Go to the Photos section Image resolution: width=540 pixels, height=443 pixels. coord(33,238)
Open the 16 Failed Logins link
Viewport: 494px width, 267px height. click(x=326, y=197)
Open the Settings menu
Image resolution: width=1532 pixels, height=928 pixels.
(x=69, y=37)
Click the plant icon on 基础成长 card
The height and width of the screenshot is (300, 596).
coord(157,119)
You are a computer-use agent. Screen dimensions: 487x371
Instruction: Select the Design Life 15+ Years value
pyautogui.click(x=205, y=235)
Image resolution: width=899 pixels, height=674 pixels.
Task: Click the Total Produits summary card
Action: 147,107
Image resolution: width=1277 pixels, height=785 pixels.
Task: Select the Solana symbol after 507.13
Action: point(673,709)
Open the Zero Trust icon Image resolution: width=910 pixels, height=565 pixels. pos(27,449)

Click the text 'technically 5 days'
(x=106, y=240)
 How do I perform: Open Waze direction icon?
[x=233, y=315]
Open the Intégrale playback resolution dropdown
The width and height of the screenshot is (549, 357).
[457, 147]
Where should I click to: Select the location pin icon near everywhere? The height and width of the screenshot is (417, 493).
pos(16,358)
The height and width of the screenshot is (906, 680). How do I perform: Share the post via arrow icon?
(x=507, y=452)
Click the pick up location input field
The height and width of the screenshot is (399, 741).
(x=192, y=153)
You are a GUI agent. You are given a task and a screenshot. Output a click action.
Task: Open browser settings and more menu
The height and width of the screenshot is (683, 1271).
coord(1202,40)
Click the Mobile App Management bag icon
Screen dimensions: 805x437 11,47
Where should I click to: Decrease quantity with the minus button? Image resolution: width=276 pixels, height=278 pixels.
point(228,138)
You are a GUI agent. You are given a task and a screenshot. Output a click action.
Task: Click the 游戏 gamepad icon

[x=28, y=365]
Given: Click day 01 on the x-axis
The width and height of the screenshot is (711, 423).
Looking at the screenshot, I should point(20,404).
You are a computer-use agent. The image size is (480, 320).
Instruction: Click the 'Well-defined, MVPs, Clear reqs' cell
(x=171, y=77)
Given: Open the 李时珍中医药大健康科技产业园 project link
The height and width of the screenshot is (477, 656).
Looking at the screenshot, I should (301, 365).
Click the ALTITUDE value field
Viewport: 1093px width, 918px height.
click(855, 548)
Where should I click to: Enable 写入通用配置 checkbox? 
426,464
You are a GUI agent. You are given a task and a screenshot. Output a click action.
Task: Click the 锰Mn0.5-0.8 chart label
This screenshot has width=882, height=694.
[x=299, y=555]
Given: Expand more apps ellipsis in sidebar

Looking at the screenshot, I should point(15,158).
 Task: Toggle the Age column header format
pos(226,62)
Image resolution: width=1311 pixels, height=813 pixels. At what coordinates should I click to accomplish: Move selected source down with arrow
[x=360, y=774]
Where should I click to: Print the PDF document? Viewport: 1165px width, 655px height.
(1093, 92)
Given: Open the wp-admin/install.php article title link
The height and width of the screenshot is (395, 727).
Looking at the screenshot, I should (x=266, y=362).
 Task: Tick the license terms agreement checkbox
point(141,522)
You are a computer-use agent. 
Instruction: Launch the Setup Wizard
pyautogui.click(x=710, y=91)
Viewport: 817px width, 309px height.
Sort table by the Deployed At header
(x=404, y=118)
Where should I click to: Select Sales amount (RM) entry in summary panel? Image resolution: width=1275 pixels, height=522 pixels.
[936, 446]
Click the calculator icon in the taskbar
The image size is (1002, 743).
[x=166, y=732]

WHAT THE EXERCISE ASKS: Copy all of the records above word for word, with no changes.

RESULT:
Go to the Photos section Image resolution: width=540 pixels, height=443 pixels. coord(33,238)
Open the 16 Failed Logins link
Viewport: 494px width, 267px height. click(x=326, y=197)
Open the Settings menu
Image resolution: width=1532 pixels, height=928 pixels.
(x=69, y=37)
Click the plant icon on 基础成长 card
The height and width of the screenshot is (300, 596).
coord(157,119)
You are a computer-use agent. Screen dimensions: 487x371
Instruction: Select the Design Life 15+ Years value
pyautogui.click(x=205, y=235)
Image resolution: width=899 pixels, height=674 pixels.
Task: Click the Total Produits summary card
Action: 147,107
Image resolution: width=1277 pixels, height=785 pixels.
Task: Select the Solana symbol after 507.13
Action: point(673,709)
Open the Zero Trust icon Image resolution: width=910 pixels, height=565 pixels. pos(27,449)

Click the text 'technically 5 days'
(x=106, y=240)
 How do I perform: Open Waze direction icon?
[x=233, y=315]
Open the Intégrale playback resolution dropdown
The width and height of the screenshot is (549, 357).
[457, 147]
Where should I click to: Select the location pin icon near everywhere? The height and width of the screenshot is (417, 493).
pos(16,358)
The height and width of the screenshot is (906, 680). How do I perform: Share the post via arrow icon?
(x=507, y=452)
Click the pick up location input field
The height and width of the screenshot is (399, 741).
(x=192, y=153)
You are a GUI agent. You are given a task and a screenshot. Output a click action.
Task: Open browser settings and more menu
The height and width of the screenshot is (683, 1271).
coord(1202,40)
Click the Mobile App Management bag icon
Screen dimensions: 805x437 11,47
Where should I click to: Decrease quantity with the minus button? Image resolution: width=276 pixels, height=278 pixels.
point(228,138)
You are a GUI agent. You are given a task and a screenshot. Output a click action.
Task: Click the 游戏 gamepad icon

[x=28, y=365]
Given: Click day 01 on the x-axis
The width and height of the screenshot is (711, 423).
Looking at the screenshot, I should point(20,404).
You are a computer-use agent. The image size is (480, 320).
Instruction: Click the 'Well-defined, MVPs, Clear reqs' cell
(x=171, y=77)
Given: Open the 李时珍中医药大健康科技产业园 project link
The height and width of the screenshot is (477, 656).
Looking at the screenshot, I should (301, 365).
Click the ALTITUDE value field
Viewport: 1093px width, 918px height.
click(855, 548)
Where should I click to: Enable 写入通用配置 checkbox? 
426,464
You are a GUI agent. You are given a task and a screenshot. Output a click action.
Task: Click the 锰Mn0.5-0.8 chart label
This screenshot has width=882, height=694.
[x=299, y=555]
Given: Expand more apps ellipsis in sidebar

Looking at the screenshot, I should point(15,158).
 Task: Toggle the Age column header format
pos(226,62)
Image resolution: width=1311 pixels, height=813 pixels. At what coordinates should I click to accomplish: Move selected source down with arrow
[x=360, y=774]
Where should I click to: Print the PDF document? Viewport: 1165px width, 655px height.
(1093, 92)
Given: Open the wp-admin/install.php article title link
The height and width of the screenshot is (395, 727).
Looking at the screenshot, I should (x=266, y=362).
 Task: Tick the license terms agreement checkbox
point(141,522)
You are a computer-use agent. 
Instruction: Launch the Setup Wizard
pyautogui.click(x=710, y=91)
Viewport: 817px width, 309px height.
Sort table by the Deployed At header
(x=404, y=118)
Where should I click to: Select Sales amount (RM) entry in summary panel? Image resolution: width=1275 pixels, height=522 pixels.
[936, 446]
Click the calculator icon in the taskbar
The image size is (1002, 743).
[x=166, y=732]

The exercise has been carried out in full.